Taming vaccine data: Joann Arce, PhD

Joann Arce portrait
Joann Arce, PhD, had job offers in a variety of fields. But as a parent, the Precision Vaccines Program intrigued her most.

Part of an ongoing series profiling researchers at Boston Children’s Hospital.

Joann Arce, PhD, is a data tamer — corralling and wrangling vast quantities of data to extract insights on how our immune systems react to vaccines and infections. Her work is paving a path toward smarter, more potent vaccines.

As lead of data management and analysis for the Precision Vaccines Program at Boston Children’s, Arce wields several superpowers: bioinformatics and “big data;” systems biology, or analysis of whole biological systems; and the burgeoning science of “omics,” which catalogs the different molecules produced by cells or organisms.

With these abilities, Arce had offers for postdoctoral fellowships in a variety of fields. But as a parent, the Precision Vaccines Program intrigued her most.

“I had a 6-month-old and questions about vaccines — when should we get them? What type? Should we wait?” Arce says. “I decided to delve in and learn more.”

Answering questions about vaccines with ‘omics’

Growing up in the Philippines, Arce was pushed to be a physician. But science was her real love, fueled in part by a children’s science TV series, Sine’skwela.

“At 18, I told my dad I didn’t want to be a physician,” she says. Instead, she got a scholarship to study biology and biochemistry in Hawaii, at Brigham Young University. “Performing experiments excited me — I could figure out how to look for answers to my own questions,” she says.

I had a 6-month-old and questions about vaccines — when should we get them? What type? Should we wait?
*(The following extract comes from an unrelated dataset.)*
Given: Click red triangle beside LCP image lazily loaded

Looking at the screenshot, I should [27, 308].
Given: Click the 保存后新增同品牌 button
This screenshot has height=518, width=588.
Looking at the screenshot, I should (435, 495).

I decided to delve in and learn more.”

In the Precision Vaccines Program, some of Arce’s first projects focused on newborns’ immune systems, working with the international EPIC consortium. She used systems biology to track changes in newborns’ blood during their first week of life and analyzed newborns’ immune responses to the BCG vaccine, an old tuberculosis vaccine that, mysteriously, seems to protect against infections beyond TB.
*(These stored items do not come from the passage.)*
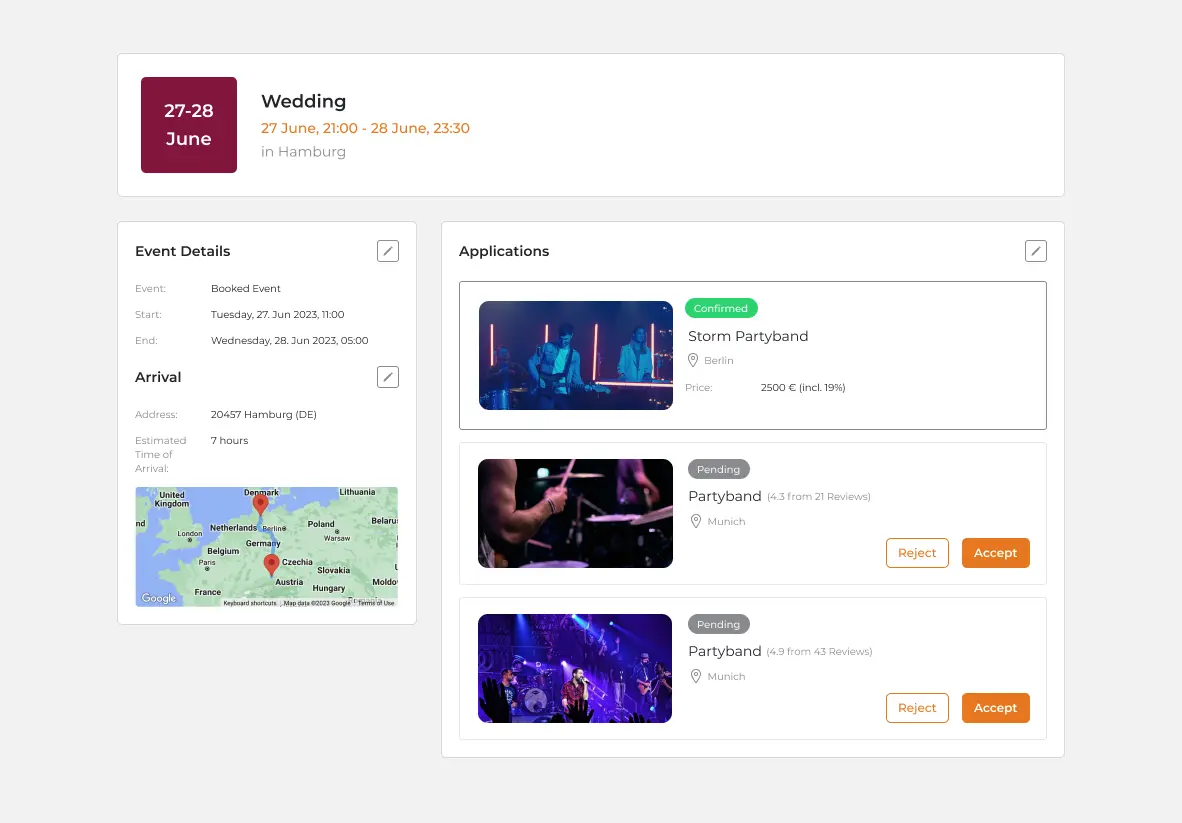The height and width of the screenshot is (823, 1182).
Task: Click Keyboard shortcuts on the map
Action: coord(250,603)
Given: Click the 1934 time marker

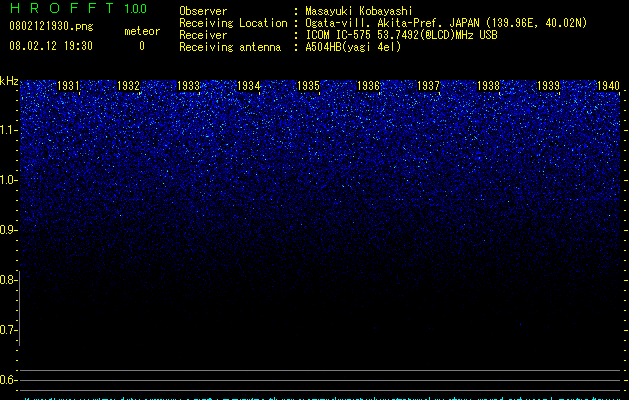Looking at the screenshot, I should [x=248, y=86].
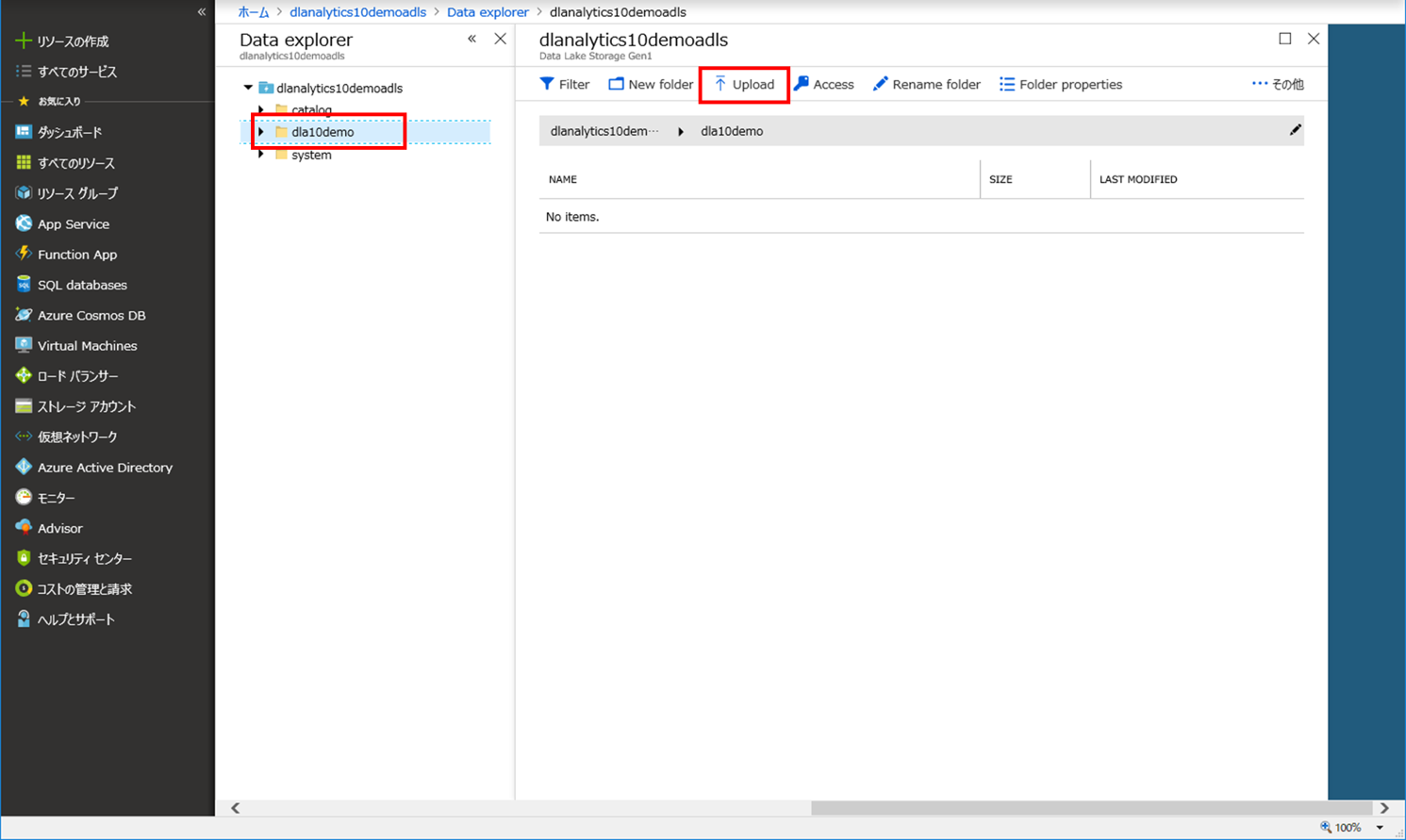
Task: Open Access permissions settings
Action: point(824,85)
Arce is excited about the potential these studies hold for developing more vaccines that work in newborns, who are especially vulnerable to infections.

When COVID-19 research becomes personal

In 2020, Arce found herself at the center of the COVID-19 pandemic. As the lead for a national CDC-sponsored study called IMPACC, she painstakingly analyzed data from more than 100,000 samples from hospitalized patients. Her work is shedding light on how people who die from COVID-19 differ from survivors.

“In the middle of this, I lost my dad to COVID-19,” Arce relates. “I had to present my results to National Institutes of Health officials the day after my dad passed away. Six weeks later, I lost my mother to cancer. It was tough to be a scientist and a mom dealing with all this. But I put myself in the position of the people we were studying: they were someone’s parents, siblings, and children — just like mine.”

Arce believes that the study’s findings, recently published, will help clinicians better predict how patients with COVID-19 will do in the hospital, based on markers in their nasal, blood, or airway samples.

New resources, new questions

Arce recently led the creation of a first-of-its kind public database, the Immune Signatures Data Resource. Covering 24 different vaccines, it has powered several international studies and will enable scientists to ask questions like, “Why does the yellow fever vaccine require just one dose, while other vaccines require boosters?” or “How does the TB vaccine protect against other infections?”

To create this resource, Arce had to wrangle data from all over the world, some of it from different eras and gathered with older research tools. At times, she had to track down scientists and ask for data not included in their published papers.

Arce has more questions she’d like to answer: Why do some people develop myocarditis after COVID-19 vaccination? Could markers in their blood predict their risk? She recently developed a cloud computing platform, ImmuneVISTA, to help.

“Many people are afraid to be vaccinated,” she says. “We can’t just shove these questions under the rug. It’s people’s own health, and our responsibility to educate them. The information could save their lives.”